Ricardo Rodrigues Tavares2
Resumo
A gestão dos resíduos sólidos urbanos (RSU) no Município do Rio de Janeiro reflete os desafios históricos e estruturais enfrentados pelas cidades brasileiras no que se refere à universalização do saneamento básico. Este artigo analisa, sob uma abordagem qualitativa, as políticas públicas de resíduos sólidos com foco nas desigualdades sociais e territoriais que caracterizam a cidade. A pesquisa foi conduzida por meio de revisão bibliográfica narrativa, considerando dados institucionais, artigos científicos e documentos legais. Os resultados evidenciam que, apesar dos avanços institucionais e da ampliação do orçamento público destinado à coleta e à triagem de resíduos, as favelas e os territórios informais continuam à margem da política urbana de saneamento. Além disso, são analisadas iniciativas locais, como o projeto Light Recicla, os programas de urbanização de favelas e o papel dos catadores, que apontam caminhos possíveis para a construção de uma gestão mais justa e inclusiva. O estudo conclui que o enfrentamento da desigualdade ambiental exige o reconhecimento dos territórios vulneráveis como espaços legítimos de cidadania e inovação social.
Palavras-chave: resíduos sólidos. saneamento básico. justiça ambiental. favela. rio de janeiro.
Abstract
The management of urban solid waste (USW) in the city of Rio de Janeiro reflects the historical and structural challenges faced by Brazilian cities regarding the universalization of basic sanitation. This article analyzes, through a qualitative approach, public policies related to solid waste with a focus on the social and territorial inequalities that characterize the city. The research was conducted through a narrative literature review, based on institutional data, scientific articles, and legal documents. The results show that, despite institutional advances and the expansion of the public budget allocated to waste collection and sorting, favelas and informal territories remain excluded from the urban sanitation agenda.

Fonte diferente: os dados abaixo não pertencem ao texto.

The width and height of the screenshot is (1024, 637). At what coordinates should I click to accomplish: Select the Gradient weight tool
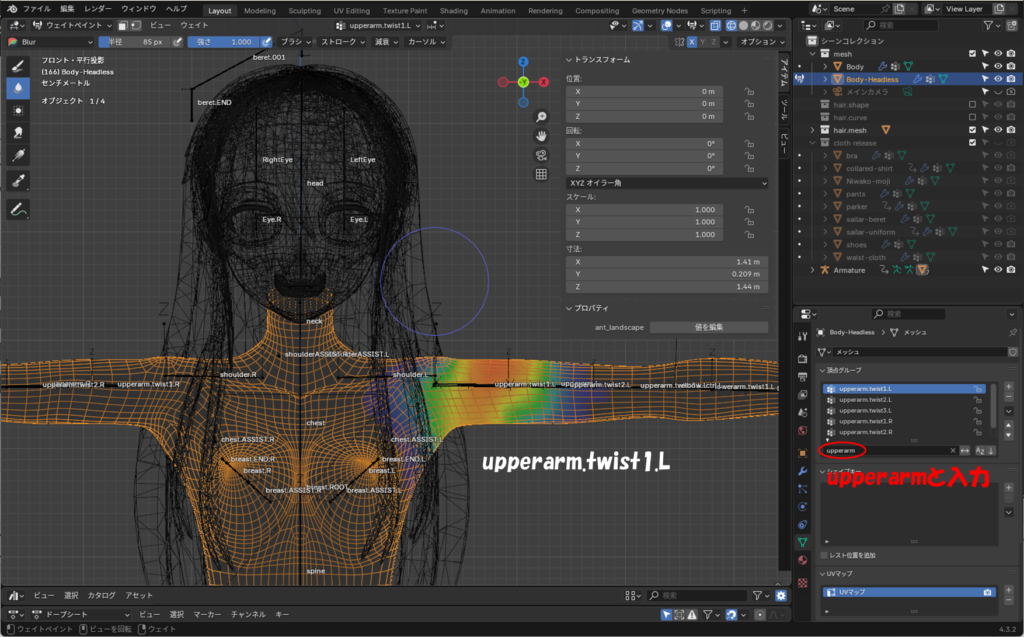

Moreover, local initiatives such as the Light Recicla project, slum upgrading programs, and the role of waste pickers suggest possible paths for building a fairer and more inclusive waste management system. The study concludes that addressing environmental inequality requires the recognition of vulnerable territories as legitimate spaces of citizenship and social innovation.
Keywords: solid waste. basic sanitation. environmental justice. favela. public policy.
1. INTRODUÇÃO
No contexto carioca, a desigualdade no acesso aos serviços de saneamento ambiental revela disparidades territoriais históricas, particularmente nas favelas, onde a coleta de resíduos é precária ou inexistente. A ausência de infraestrutura adequada e o estigma da informalidade dificultam a universalização dos serviços e agravam os impactos ambientais e sociais.
.A gestão de resíduos sólidos urbanos – RSU constitui uma das maiores fragilidades do saneamento básico brasileiro, especialmente em grandes metrópoles como o Rio de Janeiro. Embora a Política Nacional de Resíduos Sólidos – PNRS, instituída pela Lei nº 12.305/2010, tenha representado um marco importante ao prever diretrizes e princípios voltados à responsabilidade compartilhada, prevenção e sustentabilidade, sua implementação ainda enfrenta desafios consideráveis.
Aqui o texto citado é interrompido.